_提取文本_:
--------
R手册(Machine Learning)--mlr(Part 1)

R手册(Machine Learning)–mlr (Part 1)
R手册(Machine Learning)–mlr (Part 2)


mlr

Introduction

mlr官网链接
mlr提供机器学习的统一接口:tasks, learners, hyperparameters, etc

  • Tasks:建立任务,包括任务描述(classification, regression, clustering, etc)和数据集
  • Learners:建立学习者,指定机器学习算法(GLM, SVM, xgboost, etc)和参数
  • Hyperparameters:对Learners直接指定超参数或超参数调优。给Learners一个可能的参数集列表。
  • Wrapped Models:已封装模型,已经被训练可以预测的模型
  • Predictions:应用模型到新数据或者原始数据进行预测
  • Meastures:模型评估指标(RMSE, logloss, AUC, etc)
  • Resampling:重抽样,通过分离训练集来拟合通用的模型,通常包括holdout 验证,K折交叉验证(K-fold cross-validation),留一交叉验证(LOOCV)

Workflow
wf

Preprocessing data (预处理)

函数说明
createDummyFeatures(obj=,target=,method=,cols=)为每一个非数值变量创建哑变量(0,1),不包括目标变量target,也可以指定变量cols
normalizeFeatures(obj=,target=,method=,cols=, range=,on.constant=)数字变量标准化,method: {“center”, “scale”,“standardize”,“range”(default range=c(0,1)) }
mergeSmallFactorLevels(task=,cols=,min.perc=)组合进单一的factor level
summarizeColumns(obj=)data.frame or Task的汇总说明
capLargeValues(obj,cols=NULL)离群值转化(帽子法)
dropFeatures
removeConstantFeatures
summarizeLevels

Task and Learner

1. Create a task

创建任务说明
makeClassifTask(data=,target=)回归问题
makeRegrTask(data=,target=)分类,目标列必须是一个factor
makeMultilabelTask(data=,target=)多标签分类问题,每个对象可以同时属于多个类别
makeClusterTask(data=)聚类分析
makeSurvTask(data=,target=c(“time”,“event”))生存分析
makeCostSensTask(data=,costs=)成本敏感的分类,分类中的标准目标是获得较高的预测准确度,即最小化分类器产生的错误数量
getTaskDesc(x)获得总的任务描述,查看positiv

task

task的其他参数:

  • weight:将权重向量应用到记录
  • block:传递因子向量将记录绑定到一块,重抽样的时候不会 被拆分

2. Making a learner

makeLearner(cl,predict.type = "response",predict.threshold = NULL, ...,par.vals)指定机器学习算法,也能一次指定多个

参数:

  • cl:指定要使用的算法名,cl= <task_Type>.<R_method_name> (“classif.xgboost”,
    “regr.randomForest” ,“cluster.kmeans”,etc)
--------
_所示数据_:
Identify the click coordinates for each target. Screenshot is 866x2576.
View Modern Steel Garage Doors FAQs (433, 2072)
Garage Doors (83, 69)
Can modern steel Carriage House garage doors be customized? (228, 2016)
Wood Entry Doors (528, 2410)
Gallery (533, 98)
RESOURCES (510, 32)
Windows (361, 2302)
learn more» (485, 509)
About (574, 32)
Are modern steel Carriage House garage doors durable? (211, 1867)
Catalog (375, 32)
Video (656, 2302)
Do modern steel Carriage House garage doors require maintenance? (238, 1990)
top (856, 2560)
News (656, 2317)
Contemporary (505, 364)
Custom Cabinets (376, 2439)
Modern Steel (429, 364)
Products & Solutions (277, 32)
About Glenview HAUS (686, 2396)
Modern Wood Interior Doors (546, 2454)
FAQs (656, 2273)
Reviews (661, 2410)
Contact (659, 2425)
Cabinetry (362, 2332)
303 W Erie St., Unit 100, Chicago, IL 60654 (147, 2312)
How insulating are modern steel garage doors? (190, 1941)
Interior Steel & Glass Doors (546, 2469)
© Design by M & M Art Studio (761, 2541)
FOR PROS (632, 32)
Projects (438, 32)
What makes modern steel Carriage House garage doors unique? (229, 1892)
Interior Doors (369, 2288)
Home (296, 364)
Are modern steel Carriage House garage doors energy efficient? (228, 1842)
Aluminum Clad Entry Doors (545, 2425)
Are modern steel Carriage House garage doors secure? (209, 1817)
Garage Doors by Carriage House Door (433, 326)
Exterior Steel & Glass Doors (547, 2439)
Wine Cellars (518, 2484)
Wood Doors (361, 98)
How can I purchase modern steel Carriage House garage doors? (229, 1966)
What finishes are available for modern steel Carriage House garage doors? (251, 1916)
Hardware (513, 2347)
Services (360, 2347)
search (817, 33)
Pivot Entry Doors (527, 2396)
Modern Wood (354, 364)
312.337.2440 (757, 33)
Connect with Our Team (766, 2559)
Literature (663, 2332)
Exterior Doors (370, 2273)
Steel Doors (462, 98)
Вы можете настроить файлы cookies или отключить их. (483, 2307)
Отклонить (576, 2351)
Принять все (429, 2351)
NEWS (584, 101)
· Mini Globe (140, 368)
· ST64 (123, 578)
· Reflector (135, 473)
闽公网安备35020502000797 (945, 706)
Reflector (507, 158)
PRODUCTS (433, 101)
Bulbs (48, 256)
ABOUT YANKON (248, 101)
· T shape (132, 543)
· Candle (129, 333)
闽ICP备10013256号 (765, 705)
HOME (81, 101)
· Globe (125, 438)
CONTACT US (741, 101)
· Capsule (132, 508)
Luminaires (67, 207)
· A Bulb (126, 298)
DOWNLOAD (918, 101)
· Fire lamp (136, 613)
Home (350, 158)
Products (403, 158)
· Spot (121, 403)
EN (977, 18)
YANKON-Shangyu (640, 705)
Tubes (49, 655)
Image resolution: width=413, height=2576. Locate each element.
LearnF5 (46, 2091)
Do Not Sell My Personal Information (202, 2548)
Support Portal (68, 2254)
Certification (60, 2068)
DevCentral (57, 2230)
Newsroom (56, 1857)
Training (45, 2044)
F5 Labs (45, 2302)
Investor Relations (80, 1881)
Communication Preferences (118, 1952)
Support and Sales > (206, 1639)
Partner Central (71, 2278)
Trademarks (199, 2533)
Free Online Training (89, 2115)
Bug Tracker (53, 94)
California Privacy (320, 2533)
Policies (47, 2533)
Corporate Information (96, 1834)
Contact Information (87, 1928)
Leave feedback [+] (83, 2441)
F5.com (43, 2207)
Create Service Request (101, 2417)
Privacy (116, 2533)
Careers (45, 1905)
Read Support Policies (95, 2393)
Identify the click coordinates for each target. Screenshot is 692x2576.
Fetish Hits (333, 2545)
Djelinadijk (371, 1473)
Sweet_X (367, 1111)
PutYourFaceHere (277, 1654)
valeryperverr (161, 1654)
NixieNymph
--------
_练习题目 1_:
请一字不差地复制提取文本中从“Preprocessing data (预处理)”到“capLargeValues(obj,cols=NULL)离群值转化(帽子法)”的这一段。
_练习题目 2_:
请把记录中从含有“Reflector (135, 473)”的那一行到含有“Free Online Training (89, 2115)”的那一行(首尾两行都算在内)整理成两列 CSV 格式,只处理这一段,每条记录占一行。列名分别为“文本”和“答案”,每个字段各加一对引号,字段里的换行一律改成空格。

_正确答案 1_:
Preprocessing data (预处理)

函数说明
createDummyFeatures(obj=,target=,method=,cols=)为每一个非数值变量创建哑变量(0,1),不包括目标变量target,也可以指定变量cols
normalizeFeatures(obj=,target=,method=,cols=, range=,on.constant=)数字变量标准化,method: {“center”, “scale”,“standardize”,“range”(default range=c(0,1)) }
mergeSmallFactorLevels(task=,cols=,min.perc=)组合进单一的factor level
summarizeColumns(obj=)data.frame or Task的汇总说明
capLargeValues(obj,cols=NULL)离群值转化(帽子法)

_正确答案 2_:
文本,答案
"· Reflector","(135, 473)"
"闽公网安备35020502000797","(945, 706)"
"Reflector","(507, 158)"
"PRODUCTS","(433, 101)"
"Bulbs","(48, 256)"
"ABOUT YANKON","(248, 101)"
"· T shape","(132, 543)"
"· Candle","(129, 333)"
"闽ICP备10013256号","(765, 705)"
"HOME","(81, 101)"
"· Globe","(125, 438)"
"CONTACT US","(741, 101)"
"· Capsule","(132, 508)"
"Luminaires","(67, 207)"
"· A Bulb","(126, 298)"
"DOWNLOAD","(918, 101)"
"· Fire lamp","(136, 613)"
"Home","(350, 158)"
"Products","(403, 158)"
"· Spot","(121, 403)"
"EN","(977, 18)"
"YANKON-Shangyu","(640, 705)"
"Tubes","(49, 655)"
"Image resolution: width=413, height=2576. Locate each element. LearnF5","(46, 2091)"
"Do Not Sell My Personal Information","(202, 2548)"
"Support Portal","(68, 2254)"
"Certification","(60, 2068)"
"DevCentral","(57, 2230)"
"Newsroom","(56, 1857)"
"Training","(45, 2044)"
"F5 Labs","(45, 2302)"
"Investor Relations","(80, 1881)"
"Communication Preferences","(118, 1952)"
"Support and Sales >","(206, 1639)"
"Partner Central","(71, 2278)"
"Trademarks","(199, 2533)"
"Free Online Training","(89, 2115)"